Library of Congress Call Numbers

The LC system places titles about a topic together, whether fiction or non-fiction, which means a novel and scholarly books discussing the novel are shelved together. To find the call number area for any topic of interest, consult the Library of Congress Classification Outline.

LC call numbers start with one or more letters (A-Z). The first letter represents the broad subject assigned to an item; subsequent letters and numbers identify it more precisely. For example, the call number QH 361 .E34 1989, for the book Blueprints: Solving the Mystery of Evolution, by Maitland Edey, is broken down this way:

Q : Science
QH : Biology
QH 361 : History of Evolution
QH 361 .E34 : Individual item on this topic authored by person with surname beginning with "E"
QH 361 .E34 1989 : 1989 indicates the year the book was published.

To read a call number:

  • Single letters are filed before double letters in alphabetical order: Q, QA, QB . . . R, RA, RB, etc.
  • First numbers are filed in numerical order. If there is a decimal point, treat the number after it as a decimal: QA 76 comes before QA 77. QA 76.55 comes before QA 76.6
  • Second letters are filed alphabetically: QA 76.55 .G63 comes before QA 76.55 .H21
  • Numbers coming after the second letter are decimals. QA 76.55 .G63 comes before QA 76.55 .G7
  • The call number may have a final part denoting the year or volume, like QA 76.55 .G63 1994 or QA 76.55 .G63 v.2

Dewey Decimal System

The Dewey Decimal System uses ten general subject classes (see below). Narrower subjects are assigned more specific numbers (e. g. 940.3 for World War I). In Dewey, books are filed digit by digit, not by whole number, and after the decimal numbers may come letters from the author's name or title followed by another series of numbers.  For example, a book at 595.789 BRO would come after 595.0123 and before 595.9.

Ten Main Classes in Dewey Decimal Classification.

        000                  Generalities
        100                  Philosophy and Related Disciplines
        200                  Religion
        300                  Social Sciences
        400                  Language
        500                  Pure Sciences
        600                  Technology (Applied Sciences)
        700                  The Arts
        800                  Literature
        900                  General Geography and History

Joyner Library's Teaching Resources Center has prepared a Guide to Useful Dewey Decimal Numbers that can provide a quick introduction. If you would like assistance, please Ask a Librarian. If you are interested in learning much more, read the official Introduction to the Dewey Decimal Classification or consult the full Dewey Services website.

 

 

Superintendent of Documents (SuDocs) Classification Scheme

The SuDocs classification scheme is used for United States Federal Government documents. Items are arranged alphabetically based on the leading letter(s), which represent the issuing government agency (e. g. "A" stands for the Department of Agriculture). The number between the period and colon is a whole number (e. g. A 1.3: comes before A 1.15:). The following colon separates the SuDoc stem and its suffix; after the colon, the hierarchy of sorting is as follows: Date, Letters, Numbers, Words. For assistance, Ask a Librarian. For much more detail, consult the Federal Depository Library Program's Introduction to the Classification Guidelines.

SuDoc example

Special Collections (University Archives, Rare Books, and Manuscripts)
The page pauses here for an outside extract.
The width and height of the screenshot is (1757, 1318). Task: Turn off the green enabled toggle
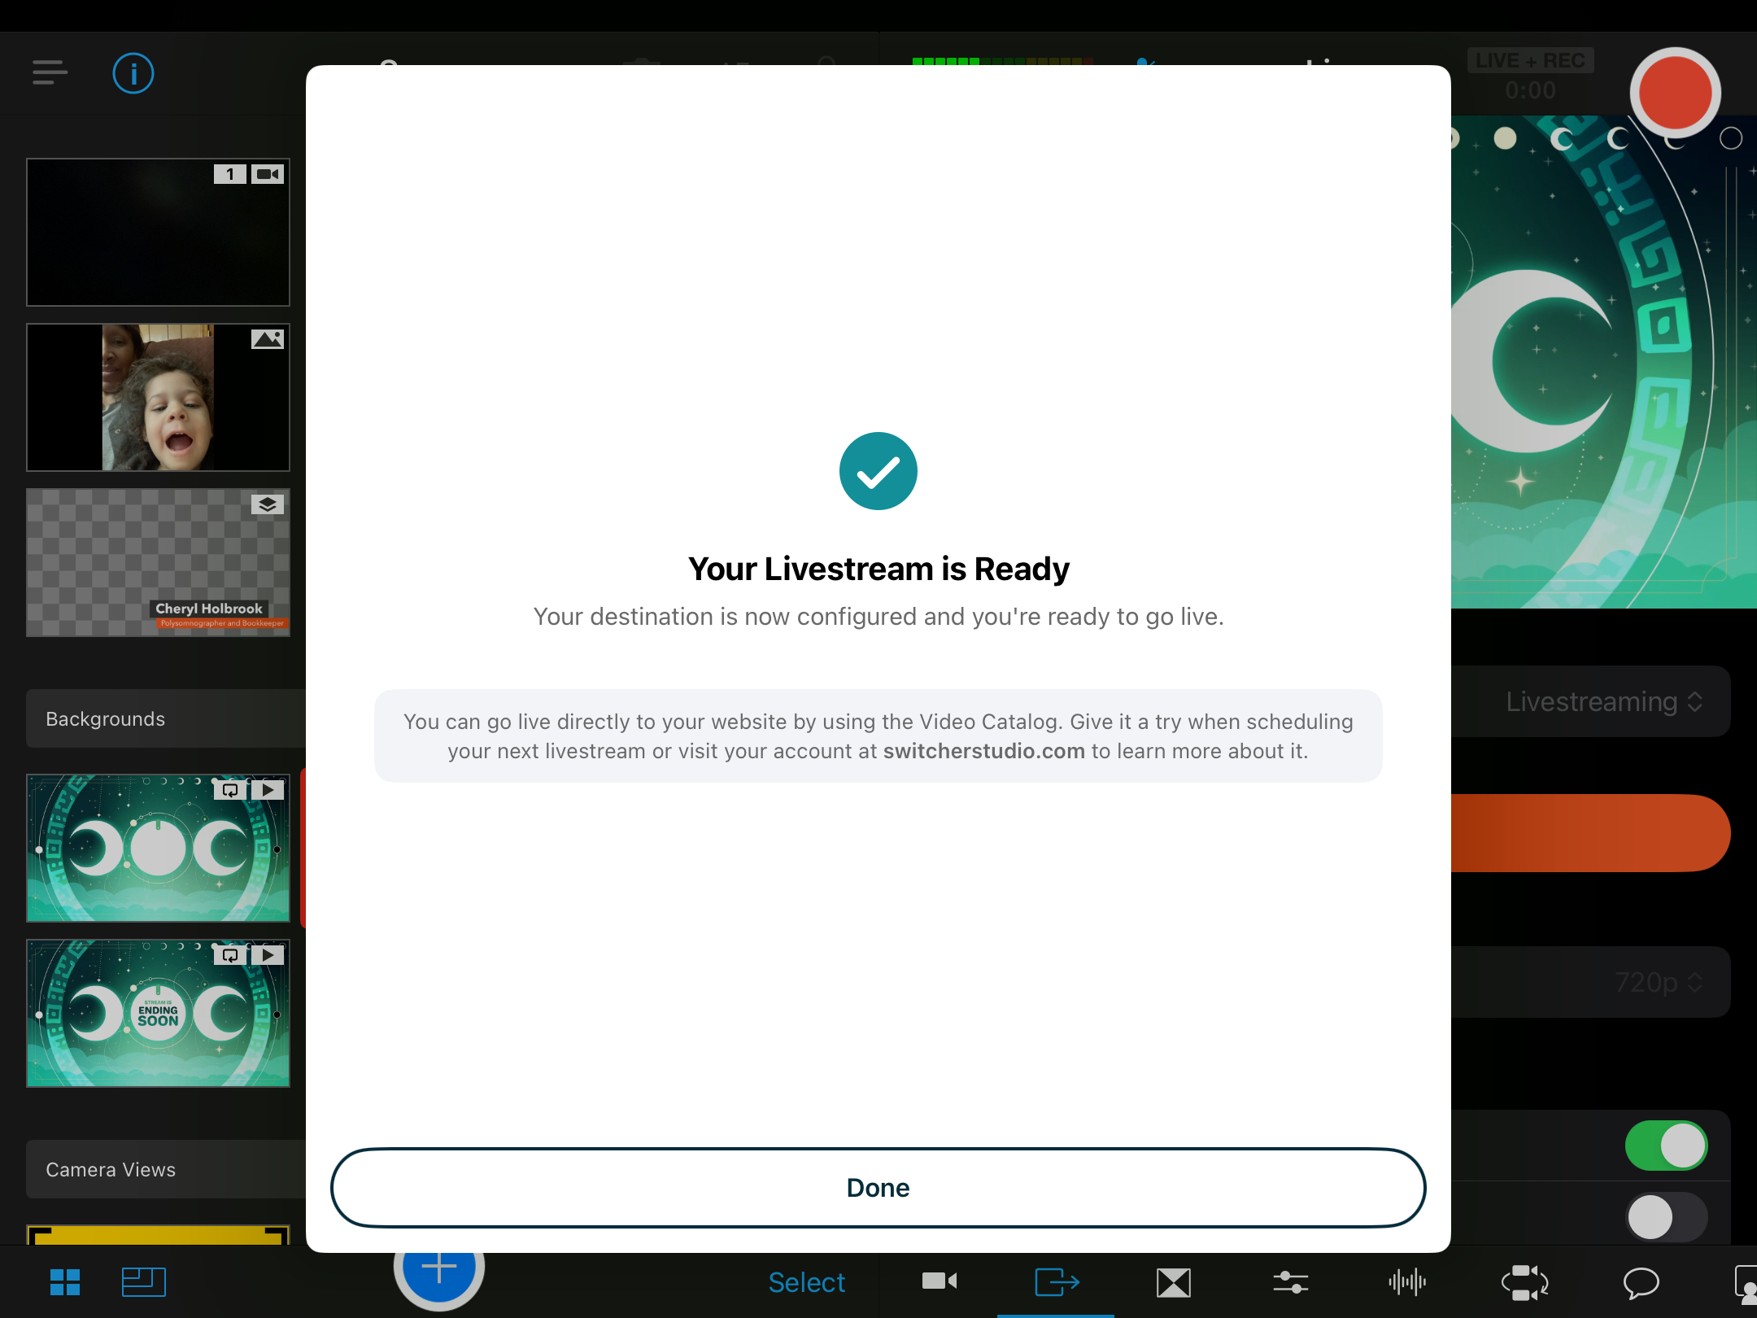click(1665, 1146)
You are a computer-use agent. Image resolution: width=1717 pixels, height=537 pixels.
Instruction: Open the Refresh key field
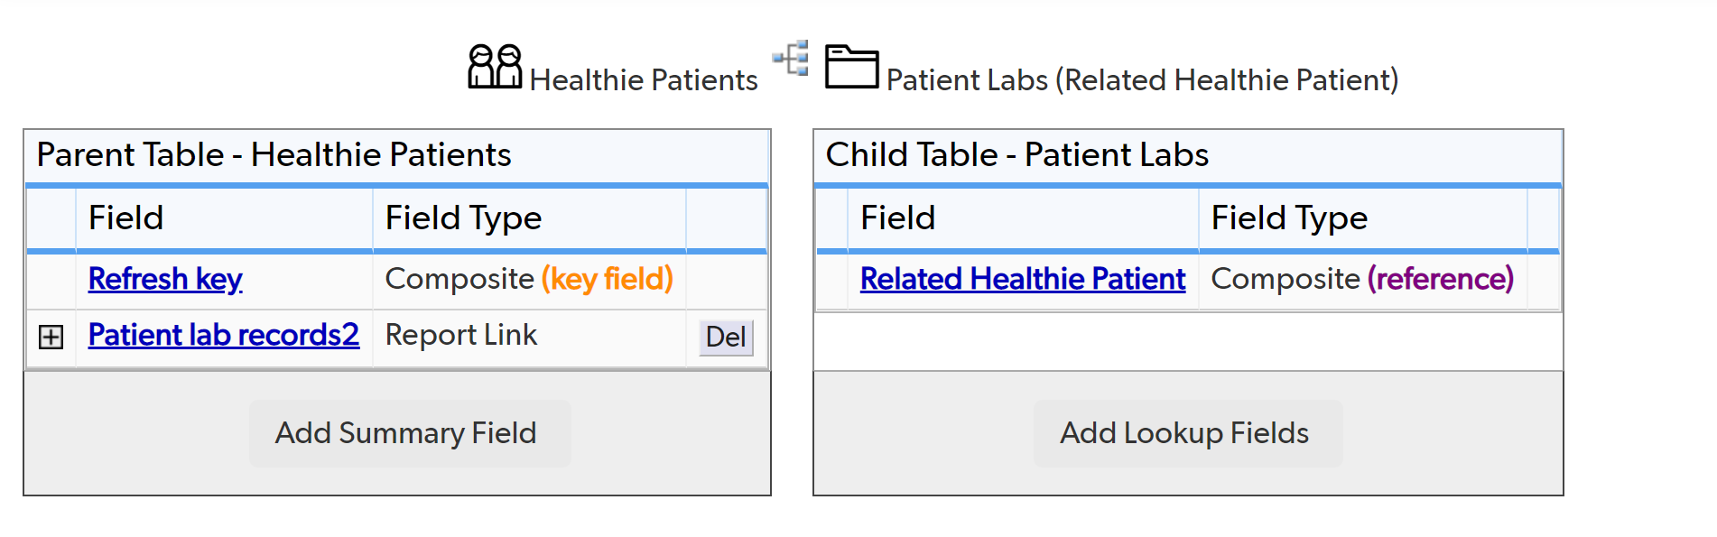click(x=165, y=279)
Joyner Library's Special Collections division uses a variety of specialized classification systems. Please Ask a Librarian for assistance accessing these collections. 
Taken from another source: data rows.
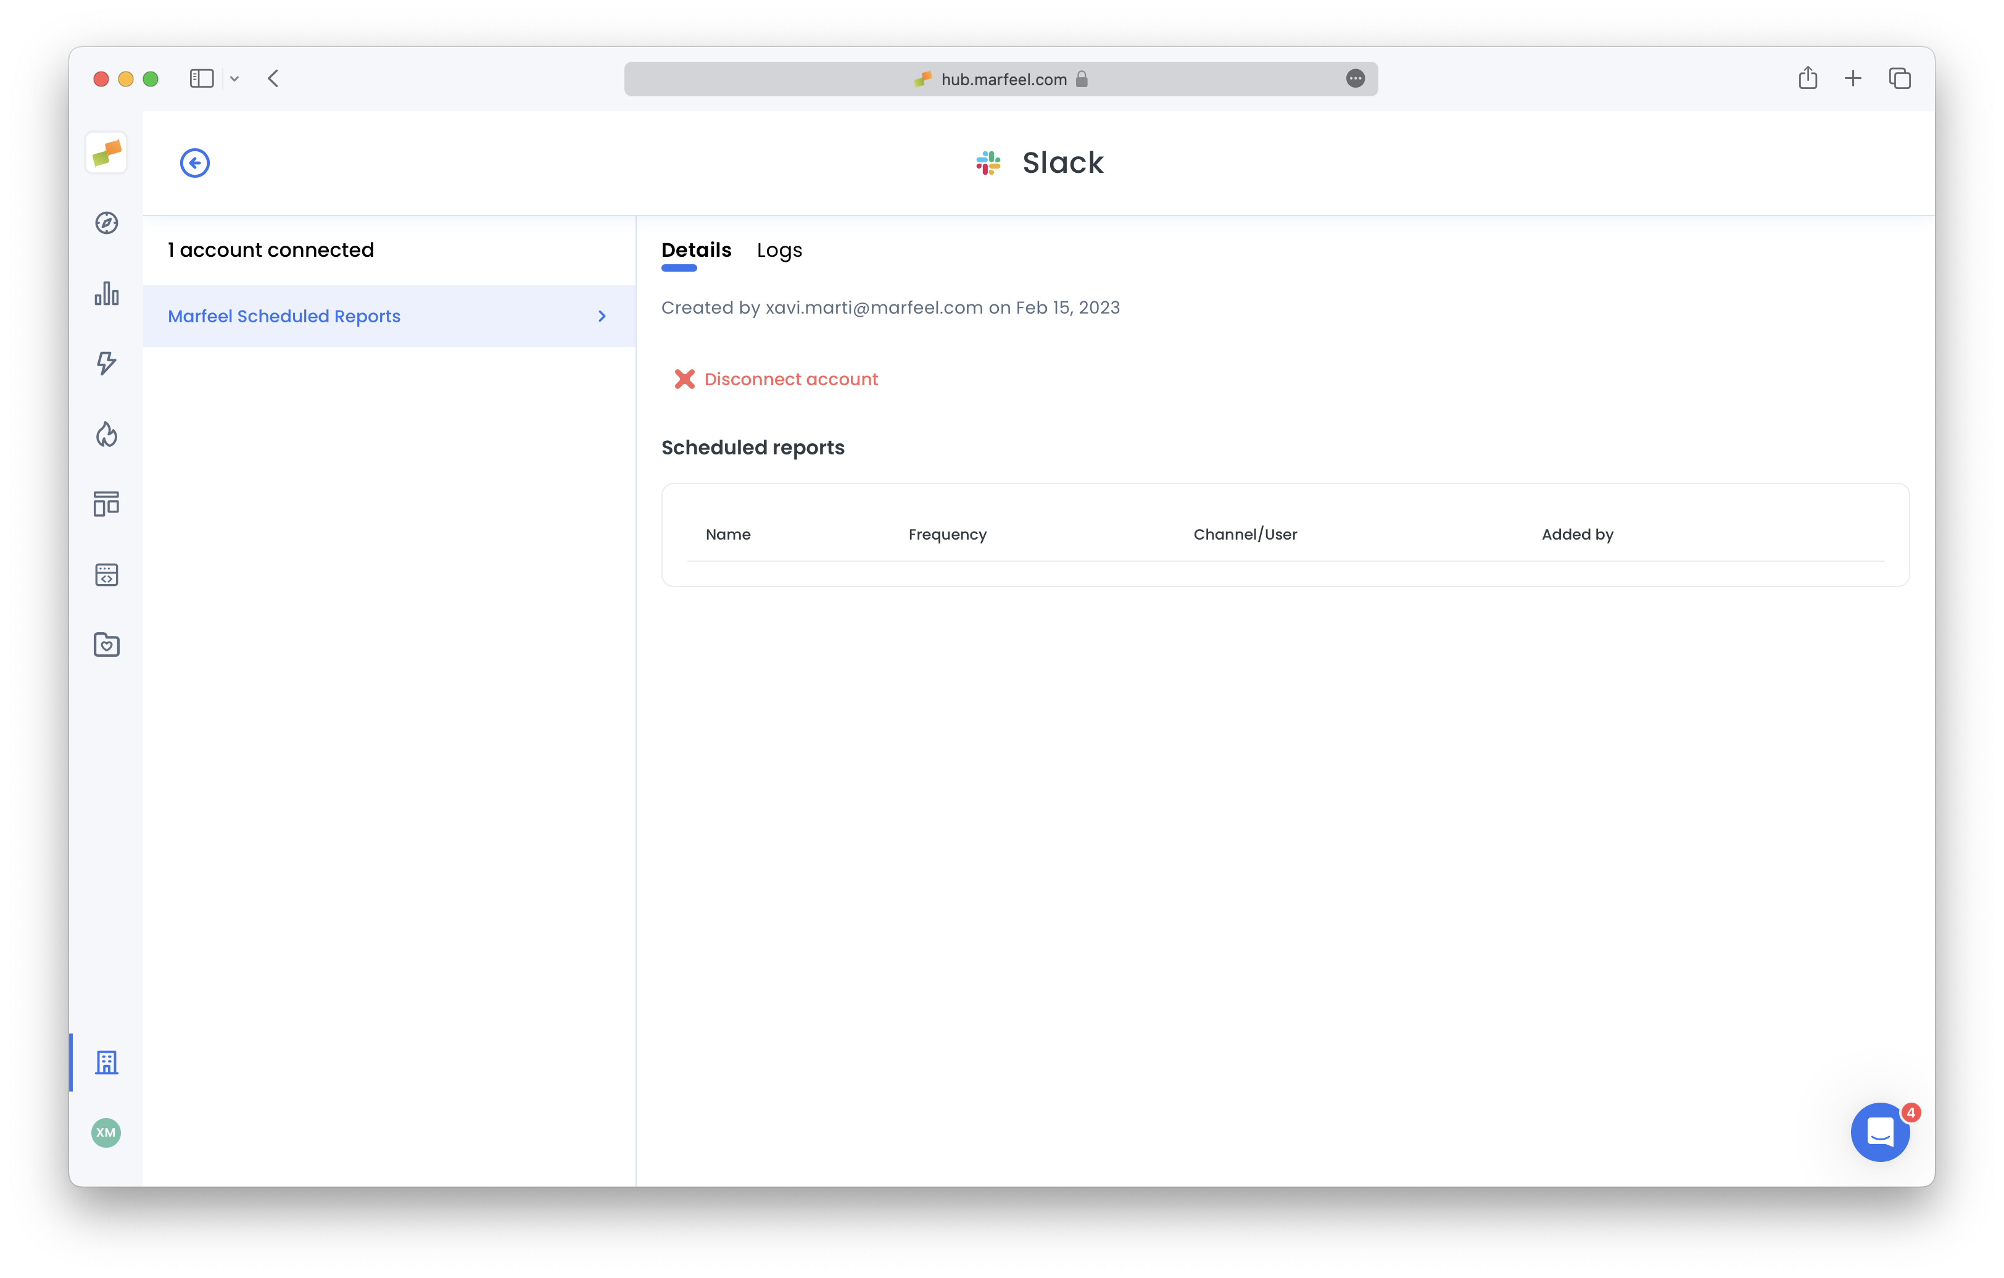The height and width of the screenshot is (1278, 2004).
Task: Open the dashboard layout sidebar icon
Action: click(x=106, y=504)
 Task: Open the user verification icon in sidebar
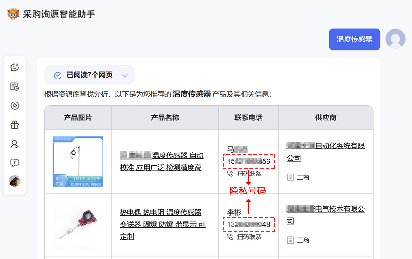pyautogui.click(x=14, y=144)
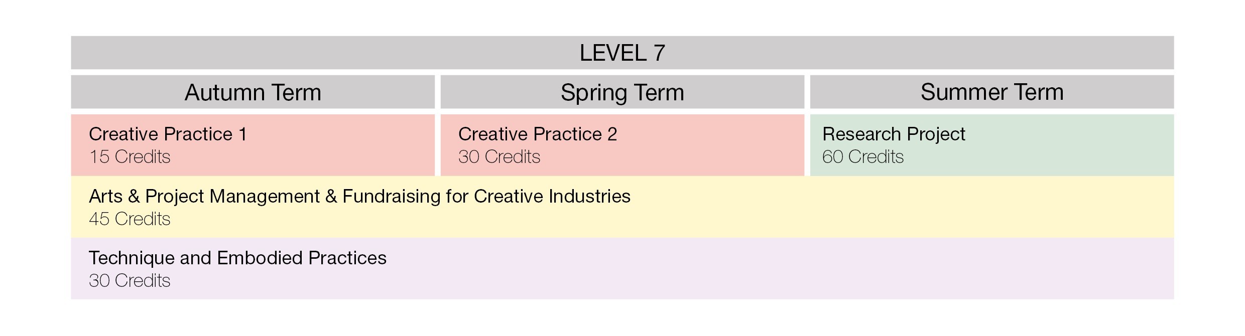Open Technique and Embodied Practices module
The image size is (1245, 336).
tap(237, 258)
National Library of Medicine classification system

Health sciences and medical libraries often use the NLM classification system, which is an extension of the Library of Congress system that has more specialized sub-sections in the Q section and an extensive W section for medicine and related fields. For assistance, Ask a Librarian, consult the Outline of the NLM Classification or Detailed Poster, or visit the full NLM website.